Mais si l’on cherche la petite bête, on peut tout de même imaginer qu’un pathogène de ce genre puisse émerger. Dans le contexte actuel de réchauffement climatique, ces derniers pourraient éventuellement finir par développer une résistance accrue à la température.

Et surtout, ce réchauffement climatique couplé aux activités humaines (notamment l’élevage, l’agriculture à échelle industrielle…) a tendance à modifier les écosystèmes en profondeur. Cela génère de nouvelles pressions de sélection qui vont nécessairement conduire à l’apparition de nouvelles souches de virus, de bactéries… et de champignons, dont certains pathogènes. Parmi eux, il n’est pas exclu qu’un parasite de type Cordyceps finisse par coloniser le corps humain.

Heureusement, il ne s’agit pour l’instant que d’hypothèses. Certes, il serait malhonnête de dire qu’un scénario de type The Last of Us est complètement impossible ; mais il est extrêmement peu probable qu’une pandémie de ce genre survienne à court ou moyen terme.

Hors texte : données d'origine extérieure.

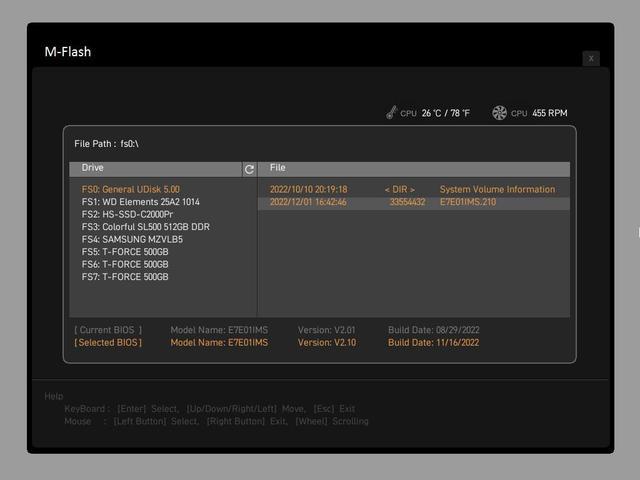This screenshot has width=640, height=480.
Task: Open the System Volume Information folder
Action: [x=497, y=189]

Il n’y a donc pas de raison de paniquer quant à l’émergence prochaine d’une telle pandémie ; pas besoin de courir chez votre médecin pour lui réclamer un vaccin contre la Cordyceps brain infection décrite dans le jeu de Naughty Dog. Surtout que l’humanité aura déjà fort à faire ces prochaines années, avec des menaces bien plus concrètes qui nous pendent au nez — notamment du côté des virus et des bactéries, mais aussi des éruptions solaires, des mégaéruptions volcaniques, et ainsi de suite.